The second show was the “Massacre” by the Drector Monika Borgmann from Germany. This documentary is a psycho-political study about the horrifying Sabra and Shatila massacres which occurred in Lebanon in 1982. Thousands of Palestinians were murdered by the Lebanese Christian militia. The director focused not so much on victims but the murderers, which it used to create an illuminating profile of those people to find out how they live with the knowledge of their crimes.
“What is Next” by the director Ghada Terawi, is another documentary that was shown. This film talks about what happened during the invasion of 2002 which was a turning point in the history of Ramallah city. Israeli troops armed with tanks and jetfighters invaded the city, crushing any resistance and killing all aspects of life.
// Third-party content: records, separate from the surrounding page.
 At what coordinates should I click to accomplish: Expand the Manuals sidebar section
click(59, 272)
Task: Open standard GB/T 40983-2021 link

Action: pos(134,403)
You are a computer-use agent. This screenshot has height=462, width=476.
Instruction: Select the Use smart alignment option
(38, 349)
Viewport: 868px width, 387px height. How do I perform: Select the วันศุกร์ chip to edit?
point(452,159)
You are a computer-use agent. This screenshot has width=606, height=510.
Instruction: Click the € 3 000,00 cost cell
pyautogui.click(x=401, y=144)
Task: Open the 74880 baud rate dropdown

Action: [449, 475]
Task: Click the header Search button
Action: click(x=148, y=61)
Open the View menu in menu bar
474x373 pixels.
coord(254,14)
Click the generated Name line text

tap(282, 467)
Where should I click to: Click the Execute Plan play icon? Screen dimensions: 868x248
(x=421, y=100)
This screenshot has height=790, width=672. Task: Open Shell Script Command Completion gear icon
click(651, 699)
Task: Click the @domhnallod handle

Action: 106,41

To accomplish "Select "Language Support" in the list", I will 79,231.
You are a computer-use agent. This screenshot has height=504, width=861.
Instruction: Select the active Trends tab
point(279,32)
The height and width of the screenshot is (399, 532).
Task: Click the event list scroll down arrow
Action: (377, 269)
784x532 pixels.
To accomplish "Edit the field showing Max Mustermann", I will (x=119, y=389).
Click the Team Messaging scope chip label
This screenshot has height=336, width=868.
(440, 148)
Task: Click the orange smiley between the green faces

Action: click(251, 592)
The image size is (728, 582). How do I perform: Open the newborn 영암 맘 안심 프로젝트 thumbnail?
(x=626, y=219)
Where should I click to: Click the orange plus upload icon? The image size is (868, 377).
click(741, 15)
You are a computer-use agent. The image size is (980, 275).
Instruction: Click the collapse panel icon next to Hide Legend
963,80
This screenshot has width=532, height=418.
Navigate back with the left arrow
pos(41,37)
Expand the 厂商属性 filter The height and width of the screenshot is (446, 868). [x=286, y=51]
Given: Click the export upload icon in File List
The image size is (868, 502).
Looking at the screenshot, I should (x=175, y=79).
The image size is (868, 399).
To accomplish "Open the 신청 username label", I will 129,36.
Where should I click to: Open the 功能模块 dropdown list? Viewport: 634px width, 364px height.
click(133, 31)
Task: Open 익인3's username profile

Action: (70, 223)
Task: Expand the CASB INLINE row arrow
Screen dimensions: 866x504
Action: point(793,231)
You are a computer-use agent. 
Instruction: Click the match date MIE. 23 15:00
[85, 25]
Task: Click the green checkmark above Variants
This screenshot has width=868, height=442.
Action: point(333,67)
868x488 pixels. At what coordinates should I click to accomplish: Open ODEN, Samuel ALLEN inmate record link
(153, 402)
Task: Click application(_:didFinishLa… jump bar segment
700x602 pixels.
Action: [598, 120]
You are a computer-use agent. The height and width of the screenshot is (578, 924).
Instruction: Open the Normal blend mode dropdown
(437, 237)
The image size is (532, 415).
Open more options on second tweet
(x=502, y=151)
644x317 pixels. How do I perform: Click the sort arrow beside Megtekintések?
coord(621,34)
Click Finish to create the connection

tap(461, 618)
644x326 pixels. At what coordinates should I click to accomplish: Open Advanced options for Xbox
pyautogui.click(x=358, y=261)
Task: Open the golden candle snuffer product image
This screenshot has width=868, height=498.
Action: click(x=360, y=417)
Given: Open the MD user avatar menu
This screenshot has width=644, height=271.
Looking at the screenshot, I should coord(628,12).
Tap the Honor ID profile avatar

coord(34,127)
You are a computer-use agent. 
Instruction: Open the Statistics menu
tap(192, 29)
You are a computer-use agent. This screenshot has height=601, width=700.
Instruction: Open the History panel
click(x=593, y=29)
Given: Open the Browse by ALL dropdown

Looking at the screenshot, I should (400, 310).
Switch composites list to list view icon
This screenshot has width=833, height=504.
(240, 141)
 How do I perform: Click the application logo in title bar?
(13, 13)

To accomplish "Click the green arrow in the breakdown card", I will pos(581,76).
Other documentaries included “25 Kilometres” by the Director Nahed Awwad. This tells a personal journey through military checkpoints and rocky roads beginning in Ramallah, where the film-maker lives and works, aiming to reach her family home in the town of Beit Sahour. Travelling inside the occupied territories shows the audience how Palestinians are forced to avoid checkpoints and how this becomes part of their daily routine for survival. The documentary Naim and Wadee`a by the director Najwa Najjar is a documentary about Yafa before 1948. The documentary explores social life in Yafa through a miniature portrait of a Palestinian couple who lived in the city and the effect of leaving Yafa had on them.
Some other documentaries from Egypt, Canada, Britain and France also were screened. The audience expressed their gratitude for organizing this cultural event in the city of Nablus which has been suffering for five years under an imposed siege by the Israeli state. Shashat organized this festival in three Palestinian cities; Ramallah, Bethlehem and Nablus. Shashat organizes such festivals in order to focus on Woman’s cinema and the social and cultural implications of woman’s representations.